## Requirement 1
Return, unchanged, the lines of the listing from the line with "coordinates (1054, 254)." to the line with "The height and width of the screenshot is (454, 488).", both of those lines included.

## Source passage
In Haskell, a list is often more basic than an array: 

 ary = [1..10]
 evens = [x | x <- ary, even x]

or 

 evens = filter even ary

To do the same operation on an array, the simplest way it to convert it lazily into a list: 

import Data.Array

ary = listArray (1,10) [1..10]
evens = listArray (1,n) l where
  n = length l
  l = [x | x <- elems ary, even x]

Note that the bounds must be known before creating the array, so the temporary list will be fully evaluated before the array is created.

[edit] IDL

The where() function can select elements on any logical expression. For example 

 result = array[where(NOT array AND 1)]

[edit] J

   ] v=: 20 ?@$ 100  NB. random vector
63 92 51 92 39 15 43 89 36 69 40 16 23 2 29 91 57 43 55 22
   v #~ -.2|v
92 92 36 40 16 2 22

With any verb f that returns a boolean for each element of a vector v, the following is the generic solution: 

   (#~f) v

[edit] Java

   int[] array = new int[] {1, 2, 3, 4, 5 };
   List<Integer> evensList = new ArrayList<Integer>();
   for (int  i: array) {
       if (i % 2 == 0) evensList.add(i);
   }
   int[] evens = evensList.toArray(new int[0]);

[edit] JavaScript

 var arr = [1,2,3,4,5];
 var evens = [];
 for (var i=0, ilen=arr.length; i<ilen; i++)
       if (arr[i] % 2 == 0)
               evens.push(arr[i]);

Works with: Firefox version 2.0 


var numbers = [0, 1, 2, 3, 4, 5, 6, 7, 8, 9, 10];
var evens = [i for (i in numbers) if (i % 2 == 0)];

function range(limit) {
  for(var i = 0; i < limit; i++) {
    yield i;
  }
}

var evens2 = [i for (i in range(100)) if (i % 2 == 0)];

Library: Functional 

Functional.select("+1&1", [1,2,3,4])   // [2, 4]

[edit] Logo

to even? :n
  output equal? 0 modulo :n 2
end
show filter "even? [1 2 3 4]    ; [2 4]

show filter [equal? 0 modulo ? 2] [1 2 3 4]

[edit] MAXScript

arr = #(1, 2, 3, 4, 5, 6, 7, 8, 9)

## Source information
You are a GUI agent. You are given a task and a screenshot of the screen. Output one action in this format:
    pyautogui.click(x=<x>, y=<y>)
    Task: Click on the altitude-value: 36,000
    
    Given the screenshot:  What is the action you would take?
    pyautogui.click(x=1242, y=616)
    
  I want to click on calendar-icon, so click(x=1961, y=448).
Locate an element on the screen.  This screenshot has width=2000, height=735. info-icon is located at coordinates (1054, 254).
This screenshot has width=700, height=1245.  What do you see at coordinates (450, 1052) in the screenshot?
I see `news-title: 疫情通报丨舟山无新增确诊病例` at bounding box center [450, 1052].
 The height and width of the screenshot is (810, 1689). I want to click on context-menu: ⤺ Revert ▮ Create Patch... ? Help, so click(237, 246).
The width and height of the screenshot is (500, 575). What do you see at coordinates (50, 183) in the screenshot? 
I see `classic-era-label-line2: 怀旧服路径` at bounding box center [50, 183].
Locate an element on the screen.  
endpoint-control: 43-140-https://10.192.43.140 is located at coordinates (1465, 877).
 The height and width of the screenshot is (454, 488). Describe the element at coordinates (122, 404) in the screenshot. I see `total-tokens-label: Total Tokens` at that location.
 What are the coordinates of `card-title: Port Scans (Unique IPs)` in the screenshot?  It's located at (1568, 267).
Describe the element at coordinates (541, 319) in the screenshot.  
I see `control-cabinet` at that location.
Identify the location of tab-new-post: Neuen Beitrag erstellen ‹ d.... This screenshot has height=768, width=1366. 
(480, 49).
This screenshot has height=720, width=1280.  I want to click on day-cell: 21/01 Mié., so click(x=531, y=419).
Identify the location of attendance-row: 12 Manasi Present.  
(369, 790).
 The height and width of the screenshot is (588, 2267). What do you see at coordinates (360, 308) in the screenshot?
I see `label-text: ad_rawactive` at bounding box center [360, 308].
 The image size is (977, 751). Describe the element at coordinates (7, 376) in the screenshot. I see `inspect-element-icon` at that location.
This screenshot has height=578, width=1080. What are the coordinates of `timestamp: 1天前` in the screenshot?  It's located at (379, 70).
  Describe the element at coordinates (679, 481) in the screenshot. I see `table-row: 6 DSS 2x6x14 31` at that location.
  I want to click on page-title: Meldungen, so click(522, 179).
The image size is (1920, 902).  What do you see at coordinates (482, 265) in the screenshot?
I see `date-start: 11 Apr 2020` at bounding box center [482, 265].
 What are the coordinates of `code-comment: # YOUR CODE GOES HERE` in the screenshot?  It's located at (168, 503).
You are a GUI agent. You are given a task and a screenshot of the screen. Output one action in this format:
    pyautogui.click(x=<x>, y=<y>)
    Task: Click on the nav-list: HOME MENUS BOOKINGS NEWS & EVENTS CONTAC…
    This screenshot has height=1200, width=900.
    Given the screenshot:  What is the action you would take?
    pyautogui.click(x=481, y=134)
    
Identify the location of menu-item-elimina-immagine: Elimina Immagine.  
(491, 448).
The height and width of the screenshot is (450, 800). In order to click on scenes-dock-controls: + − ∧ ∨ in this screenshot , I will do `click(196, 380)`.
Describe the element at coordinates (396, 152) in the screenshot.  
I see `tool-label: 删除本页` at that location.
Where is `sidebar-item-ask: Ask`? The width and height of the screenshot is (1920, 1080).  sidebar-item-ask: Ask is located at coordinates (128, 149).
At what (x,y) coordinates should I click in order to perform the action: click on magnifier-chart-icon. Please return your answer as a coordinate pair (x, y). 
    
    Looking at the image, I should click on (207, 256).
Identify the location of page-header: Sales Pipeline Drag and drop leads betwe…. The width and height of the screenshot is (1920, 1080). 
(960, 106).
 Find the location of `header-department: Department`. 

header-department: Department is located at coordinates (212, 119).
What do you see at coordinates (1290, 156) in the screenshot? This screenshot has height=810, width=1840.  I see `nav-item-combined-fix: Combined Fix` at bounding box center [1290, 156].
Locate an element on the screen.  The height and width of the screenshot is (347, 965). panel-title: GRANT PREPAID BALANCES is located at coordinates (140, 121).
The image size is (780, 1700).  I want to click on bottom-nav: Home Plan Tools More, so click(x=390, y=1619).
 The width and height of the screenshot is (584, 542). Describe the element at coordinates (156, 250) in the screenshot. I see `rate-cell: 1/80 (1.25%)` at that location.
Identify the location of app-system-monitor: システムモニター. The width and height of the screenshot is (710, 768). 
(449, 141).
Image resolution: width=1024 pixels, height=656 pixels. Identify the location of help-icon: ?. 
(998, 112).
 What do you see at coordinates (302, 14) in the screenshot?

## Requirement 2
Using the source passage on selecting even numbers, answer these:
(a) In the Haskell array version, what must be known before the array is created?
(b) Under JavaScript, which browser and version does the "Works with" note name?
(c) In the J section, what output follows the line "v #~ -.2|v"?

## Result 1
Locate an element on the screen.  This screenshot has width=2000, height=735. info-icon is located at coordinates (1054, 254).
This screenshot has width=700, height=1245.  What do you see at coordinates (450, 1052) in the screenshot?
I see `news-title: 疫情通报丨舟山无新增确诊病例` at bounding box center [450, 1052].
 The height and width of the screenshot is (810, 1689). I want to click on context-menu: ⤺ Revert ▮ Create Patch... ? Help, so click(237, 246).
The width and height of the screenshot is (500, 575). What do you see at coordinates (50, 183) in the screenshot? 
I see `classic-era-label-line2: 怀旧服路径` at bounding box center [50, 183].
Locate an element on the screen.  
endpoint-control: 43-140-https://10.192.43.140 is located at coordinates (1465, 877).
 The height and width of the screenshot is (454, 488). Describe the element at coordinates (122, 404) in the screenshot. I see `total-tokens-label: Total Tokens` at that location.

## Result 2
(a) The bounds.
(b) Firefox version 2.0.
(c) 92 92 36 40 16 2 22